Planejado para 10 mil prisioneiros, tinha mais de 76 mil no momento de sua libertação pelo Exército americano, em 29 de abril de 1945 — outros 40 mil cativos eram mantidos nos arredores, realizando trabalhos forçados.
Não se sabe se Waldemar levou o caderno para o campo nazista. Cristina Feres acredita que não.
“Acho difícil, até porque a caneta poderia ser considerada uma arma. Provavelmente o diário ficou naquela casa no Vale do Serchio e depois foi recuperado por alguém junto com os outros bens deixados pelos prisioneiros”, diz.
No diário de Waldemar, os cinco meses de prisão foram resumidos em poucos parágrafos, com conteúdo perturbador.
“No outro dia, às 9h, vieram uns pães pretos, mas alguns avançaram como loucos nos pães e quem foi educado não comeu nada. À tarde fomos identificados e recebi uma chapa com o número 142292, a qual era obrigado a levar pendurada no pescoço. (...) A comida constituía somente em batata. Dormia-se no pedregulho. A primeira refeição vinha às 3h ou 4h da tarde, e muitos dias não vinha; então, comíamos neve para enganar o estômago. Já andava eu barbudo, sujo, cheio de muquirana e bichos de toda espécie.”
O registro terminou com a libertação do grupo, que passou três meses viajando pela França, sendo tratado com regalias.
“Ninguém avalia nossa alegria. Jamais tive um dia tão feliz! Os tanques comandados pelo general Patton invadiram o campo e já não éramos mais prisioneiros, trocamos de lugar com os alemães. No mesmo dia, chegou cigarro e comida à vontade. Comi tanto que amanheci doente.

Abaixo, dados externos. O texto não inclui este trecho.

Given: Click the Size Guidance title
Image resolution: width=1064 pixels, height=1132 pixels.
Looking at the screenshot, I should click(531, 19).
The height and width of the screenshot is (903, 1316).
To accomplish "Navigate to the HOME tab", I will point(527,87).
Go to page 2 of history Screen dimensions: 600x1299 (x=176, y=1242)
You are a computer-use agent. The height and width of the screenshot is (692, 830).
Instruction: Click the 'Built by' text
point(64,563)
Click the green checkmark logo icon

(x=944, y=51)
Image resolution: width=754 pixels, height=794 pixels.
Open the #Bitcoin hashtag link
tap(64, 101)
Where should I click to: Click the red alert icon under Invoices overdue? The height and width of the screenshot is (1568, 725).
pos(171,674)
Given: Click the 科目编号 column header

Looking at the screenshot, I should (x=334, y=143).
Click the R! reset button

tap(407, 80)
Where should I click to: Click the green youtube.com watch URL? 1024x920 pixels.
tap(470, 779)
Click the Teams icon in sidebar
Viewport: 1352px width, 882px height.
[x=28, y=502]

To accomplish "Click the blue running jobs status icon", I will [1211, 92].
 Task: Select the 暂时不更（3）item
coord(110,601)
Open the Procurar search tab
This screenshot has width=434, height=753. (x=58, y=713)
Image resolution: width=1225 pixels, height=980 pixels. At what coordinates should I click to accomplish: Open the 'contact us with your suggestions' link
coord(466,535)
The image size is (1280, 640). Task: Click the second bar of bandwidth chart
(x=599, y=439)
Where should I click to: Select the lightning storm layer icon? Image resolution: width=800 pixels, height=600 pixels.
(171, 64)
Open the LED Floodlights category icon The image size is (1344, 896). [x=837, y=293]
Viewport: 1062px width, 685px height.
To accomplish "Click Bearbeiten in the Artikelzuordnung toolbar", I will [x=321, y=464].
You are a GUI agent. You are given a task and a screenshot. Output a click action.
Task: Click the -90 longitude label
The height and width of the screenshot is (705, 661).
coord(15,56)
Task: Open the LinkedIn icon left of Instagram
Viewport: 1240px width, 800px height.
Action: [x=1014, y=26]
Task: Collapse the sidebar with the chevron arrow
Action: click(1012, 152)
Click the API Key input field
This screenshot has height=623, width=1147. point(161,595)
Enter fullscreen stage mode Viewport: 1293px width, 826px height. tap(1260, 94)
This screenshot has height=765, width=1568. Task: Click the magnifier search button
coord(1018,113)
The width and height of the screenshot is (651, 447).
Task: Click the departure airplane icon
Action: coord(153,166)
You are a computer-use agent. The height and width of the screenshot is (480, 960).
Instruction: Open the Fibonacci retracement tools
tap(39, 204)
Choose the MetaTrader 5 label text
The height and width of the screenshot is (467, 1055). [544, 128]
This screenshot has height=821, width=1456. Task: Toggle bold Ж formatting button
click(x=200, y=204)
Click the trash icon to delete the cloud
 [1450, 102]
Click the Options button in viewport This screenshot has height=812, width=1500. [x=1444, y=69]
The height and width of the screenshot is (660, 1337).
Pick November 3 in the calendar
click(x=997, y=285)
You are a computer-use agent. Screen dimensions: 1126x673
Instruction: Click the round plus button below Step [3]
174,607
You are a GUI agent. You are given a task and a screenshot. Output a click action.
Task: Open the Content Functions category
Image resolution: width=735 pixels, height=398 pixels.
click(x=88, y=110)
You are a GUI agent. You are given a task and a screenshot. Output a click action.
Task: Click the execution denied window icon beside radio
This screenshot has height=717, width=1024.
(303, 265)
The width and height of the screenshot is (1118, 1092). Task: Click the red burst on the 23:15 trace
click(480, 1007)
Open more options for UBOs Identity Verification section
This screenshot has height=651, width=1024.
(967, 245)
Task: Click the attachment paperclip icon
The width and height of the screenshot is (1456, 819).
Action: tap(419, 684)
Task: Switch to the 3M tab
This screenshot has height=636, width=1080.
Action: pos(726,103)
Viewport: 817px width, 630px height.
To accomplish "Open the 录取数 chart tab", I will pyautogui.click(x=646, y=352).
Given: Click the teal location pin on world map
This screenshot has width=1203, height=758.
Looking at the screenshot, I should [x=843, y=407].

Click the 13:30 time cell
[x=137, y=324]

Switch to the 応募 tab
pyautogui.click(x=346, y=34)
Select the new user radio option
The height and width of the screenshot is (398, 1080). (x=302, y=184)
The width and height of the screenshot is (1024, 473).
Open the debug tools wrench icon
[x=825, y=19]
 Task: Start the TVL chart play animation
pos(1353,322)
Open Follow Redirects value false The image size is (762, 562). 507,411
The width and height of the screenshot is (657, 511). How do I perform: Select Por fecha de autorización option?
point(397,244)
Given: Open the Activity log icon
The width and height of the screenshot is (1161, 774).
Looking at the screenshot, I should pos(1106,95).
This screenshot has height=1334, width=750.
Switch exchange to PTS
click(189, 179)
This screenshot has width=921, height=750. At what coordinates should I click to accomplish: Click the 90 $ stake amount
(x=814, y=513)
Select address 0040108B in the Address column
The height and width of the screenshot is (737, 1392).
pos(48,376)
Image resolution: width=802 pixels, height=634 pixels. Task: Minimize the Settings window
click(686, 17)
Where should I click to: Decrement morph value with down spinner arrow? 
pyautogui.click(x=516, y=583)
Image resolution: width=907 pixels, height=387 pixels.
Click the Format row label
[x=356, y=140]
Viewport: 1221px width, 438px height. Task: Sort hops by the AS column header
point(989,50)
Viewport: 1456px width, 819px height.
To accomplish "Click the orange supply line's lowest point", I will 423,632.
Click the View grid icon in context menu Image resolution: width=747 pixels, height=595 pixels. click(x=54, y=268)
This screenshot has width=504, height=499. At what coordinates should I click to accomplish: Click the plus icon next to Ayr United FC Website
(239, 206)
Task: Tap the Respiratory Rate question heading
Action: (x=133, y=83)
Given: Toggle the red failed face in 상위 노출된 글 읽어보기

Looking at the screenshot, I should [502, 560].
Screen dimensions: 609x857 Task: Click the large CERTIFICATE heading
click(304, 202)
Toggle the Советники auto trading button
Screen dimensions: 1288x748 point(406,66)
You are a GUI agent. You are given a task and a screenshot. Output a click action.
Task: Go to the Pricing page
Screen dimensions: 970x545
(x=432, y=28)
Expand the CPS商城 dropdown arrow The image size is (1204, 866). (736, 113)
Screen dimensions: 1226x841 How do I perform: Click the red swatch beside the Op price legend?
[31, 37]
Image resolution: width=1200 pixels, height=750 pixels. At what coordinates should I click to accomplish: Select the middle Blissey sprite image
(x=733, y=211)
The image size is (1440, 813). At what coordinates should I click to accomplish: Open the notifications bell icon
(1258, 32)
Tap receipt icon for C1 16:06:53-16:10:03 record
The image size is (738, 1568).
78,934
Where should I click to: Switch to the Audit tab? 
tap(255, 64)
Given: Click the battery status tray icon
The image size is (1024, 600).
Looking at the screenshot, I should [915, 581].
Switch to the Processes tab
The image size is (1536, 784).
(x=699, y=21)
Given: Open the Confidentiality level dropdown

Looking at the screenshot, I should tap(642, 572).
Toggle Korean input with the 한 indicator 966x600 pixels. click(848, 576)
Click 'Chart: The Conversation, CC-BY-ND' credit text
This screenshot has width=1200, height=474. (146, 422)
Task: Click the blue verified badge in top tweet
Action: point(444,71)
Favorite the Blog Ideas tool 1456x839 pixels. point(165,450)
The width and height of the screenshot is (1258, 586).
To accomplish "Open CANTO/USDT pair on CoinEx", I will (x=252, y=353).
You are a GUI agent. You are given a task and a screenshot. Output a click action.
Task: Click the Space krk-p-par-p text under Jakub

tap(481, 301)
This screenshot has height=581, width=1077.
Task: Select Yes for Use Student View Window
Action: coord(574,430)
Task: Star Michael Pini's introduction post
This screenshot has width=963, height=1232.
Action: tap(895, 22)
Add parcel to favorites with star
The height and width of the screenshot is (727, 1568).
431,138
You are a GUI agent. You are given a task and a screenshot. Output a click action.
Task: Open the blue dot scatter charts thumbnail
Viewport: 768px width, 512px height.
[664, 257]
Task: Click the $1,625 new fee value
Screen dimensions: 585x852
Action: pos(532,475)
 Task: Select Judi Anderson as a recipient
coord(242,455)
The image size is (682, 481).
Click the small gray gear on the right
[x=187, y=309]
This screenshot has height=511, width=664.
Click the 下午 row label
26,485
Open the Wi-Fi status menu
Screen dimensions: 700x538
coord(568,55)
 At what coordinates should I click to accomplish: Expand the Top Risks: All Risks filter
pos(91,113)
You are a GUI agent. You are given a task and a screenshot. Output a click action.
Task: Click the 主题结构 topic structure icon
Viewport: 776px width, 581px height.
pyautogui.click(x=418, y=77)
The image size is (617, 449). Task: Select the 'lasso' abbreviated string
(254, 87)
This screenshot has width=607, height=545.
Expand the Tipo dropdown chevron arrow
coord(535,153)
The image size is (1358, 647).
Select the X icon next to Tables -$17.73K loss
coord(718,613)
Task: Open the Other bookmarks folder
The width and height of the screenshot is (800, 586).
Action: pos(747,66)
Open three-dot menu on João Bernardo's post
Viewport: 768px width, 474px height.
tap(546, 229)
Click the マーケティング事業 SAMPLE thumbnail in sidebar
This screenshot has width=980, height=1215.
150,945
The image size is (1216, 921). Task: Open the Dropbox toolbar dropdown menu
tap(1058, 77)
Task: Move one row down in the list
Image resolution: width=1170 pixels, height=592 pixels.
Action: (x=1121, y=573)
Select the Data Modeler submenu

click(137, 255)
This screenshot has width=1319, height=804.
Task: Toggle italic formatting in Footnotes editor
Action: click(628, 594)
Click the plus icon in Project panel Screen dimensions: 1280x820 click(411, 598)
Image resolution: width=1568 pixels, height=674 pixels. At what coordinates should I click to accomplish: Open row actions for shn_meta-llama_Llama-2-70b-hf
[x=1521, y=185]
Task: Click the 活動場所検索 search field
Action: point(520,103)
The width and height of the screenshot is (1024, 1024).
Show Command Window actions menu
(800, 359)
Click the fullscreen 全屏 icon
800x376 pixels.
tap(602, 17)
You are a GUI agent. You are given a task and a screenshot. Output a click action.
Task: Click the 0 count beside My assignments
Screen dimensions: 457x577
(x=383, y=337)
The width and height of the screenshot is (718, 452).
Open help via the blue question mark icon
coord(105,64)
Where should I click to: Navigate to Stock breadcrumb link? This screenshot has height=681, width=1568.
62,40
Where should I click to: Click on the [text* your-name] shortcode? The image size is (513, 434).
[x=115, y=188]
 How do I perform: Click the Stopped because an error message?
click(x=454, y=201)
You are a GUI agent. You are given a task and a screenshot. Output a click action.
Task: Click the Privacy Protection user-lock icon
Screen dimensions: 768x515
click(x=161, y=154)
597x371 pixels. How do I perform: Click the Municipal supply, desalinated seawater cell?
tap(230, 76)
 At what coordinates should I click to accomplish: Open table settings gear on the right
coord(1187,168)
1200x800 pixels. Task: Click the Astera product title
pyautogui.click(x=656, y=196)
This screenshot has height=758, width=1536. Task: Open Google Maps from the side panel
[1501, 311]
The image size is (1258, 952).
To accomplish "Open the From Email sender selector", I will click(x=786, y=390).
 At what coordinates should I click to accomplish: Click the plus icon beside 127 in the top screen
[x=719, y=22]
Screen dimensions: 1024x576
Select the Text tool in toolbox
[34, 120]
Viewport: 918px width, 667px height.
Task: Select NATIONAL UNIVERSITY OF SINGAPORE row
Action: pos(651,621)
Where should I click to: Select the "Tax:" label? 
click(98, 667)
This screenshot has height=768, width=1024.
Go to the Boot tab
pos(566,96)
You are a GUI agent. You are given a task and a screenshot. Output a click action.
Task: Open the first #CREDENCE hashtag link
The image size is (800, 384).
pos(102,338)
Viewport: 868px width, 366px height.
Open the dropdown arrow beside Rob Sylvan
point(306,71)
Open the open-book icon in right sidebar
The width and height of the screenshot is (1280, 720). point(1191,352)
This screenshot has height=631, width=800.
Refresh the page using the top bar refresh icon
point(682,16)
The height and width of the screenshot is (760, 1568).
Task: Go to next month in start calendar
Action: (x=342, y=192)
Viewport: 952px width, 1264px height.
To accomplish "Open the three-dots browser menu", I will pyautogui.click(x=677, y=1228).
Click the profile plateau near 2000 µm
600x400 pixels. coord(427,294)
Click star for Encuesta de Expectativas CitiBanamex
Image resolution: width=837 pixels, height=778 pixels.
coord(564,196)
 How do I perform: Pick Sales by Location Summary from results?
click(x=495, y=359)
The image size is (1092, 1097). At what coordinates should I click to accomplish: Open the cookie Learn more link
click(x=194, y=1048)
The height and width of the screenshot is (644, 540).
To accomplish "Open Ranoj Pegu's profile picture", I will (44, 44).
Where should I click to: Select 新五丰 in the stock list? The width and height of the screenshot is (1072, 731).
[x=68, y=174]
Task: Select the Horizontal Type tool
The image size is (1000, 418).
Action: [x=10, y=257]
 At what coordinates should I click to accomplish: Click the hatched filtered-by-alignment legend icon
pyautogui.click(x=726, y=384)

Montaram chuveiros e tomamos um banho quente, trocamos de roupa, cortei a barba e já me sentia outro.”
‘Neurose’ de guerra
A economia de palavras para rememorar o cativeiro se manteve após o retorno de Waldemar para o Brasil.
Familiares disseram à pesquisadora que ele era uma pessoa nervosa, calada e que se recusava a falar sobre o assunto — possivelmente, uma estratégia de defesa para não ter que lidar com memórias traumáticas.
A desmobilização da FEB ocorreu assim que acabou a guerra, na própria Itália, ou seja, os pracinhas que haviam embarcado como soldados voltaram como civis.
Waldemar entrou para a reserva e passou a exercer um trabalho braçal em uma pedreira de Ribeirão Pires.
Dezessete anos depois, foi reformado por incapacidade. Um exame psíquico da Junta Militar de Saúde o diagnosticou com “reação depressivo neurótica”.
Segundo o parecer médico, “desde 1945, (quando voltou da Itália incorporado a FEB) ficou nervoso e não podia trabalhar”, tinha “crises de choro frequentes e tremores nas mãos” e às vezes “perdia os sentidos”. Waldemar morreu de leucemia em 1975, aos 55 anos.
Existem diversos relatos de pracinhas que enfrentaram dificuldades para se reintegrar à sociedade, com reportagens da época noticiando casos de “neurose de guerra”, alcoolismo, mendicância e suicídio entre esses veteranos.
Segundo Feres, esse impacto emocional foi ignorado pelo Estado brasileiro.
“Existem dados sobre os mortos, prisioneiros e feridos em combate, mas esses que voltaram com sequelas psicológicas não entraram nas estatísticas”, afirma.
Waldemar não recebeu nenhuma assistência psicológica após a libertação.
Ainda que não gostasse de falar sobre o assunto, recorreu ao diário para desabafar nos meses seguintes ao seu retorno, relatando ter pesadelos com o sangue, os gemidos e os gritos de angústia dos colegas que tombaram ao seu lado.
“Vocês não avaliam o estado moral de um combatente que, após um árduo combate, é ferido e aprisionado; que passou fome, frio, sede, enfim, tudo que é possível um soldado sofrer, vendo sempre em sua frente uma cerca de arame, que foi humilhado pelos seus semelhantes, que viveu vários meses pensando na sua desgraça e sem notícias de seus entes queridos. Mas sofreu tudo com resignação porque ele também matou, talvez um pai, um filho ou noivo que alguém esperava, e cuja espera foi em vão.”
No texto, intitulado “Procurem compreender-me”, ele faz um apelo para não ser julgado e passa a impressão de que, depois daquela experiência, ele nunca mais foi o mesmo.
“Não me condenem como ruim, procurem compreender-me. Nunca esqueçam que me separei temporariamente deste mundo e fui para a guerra, da qual muitos não voltaram.”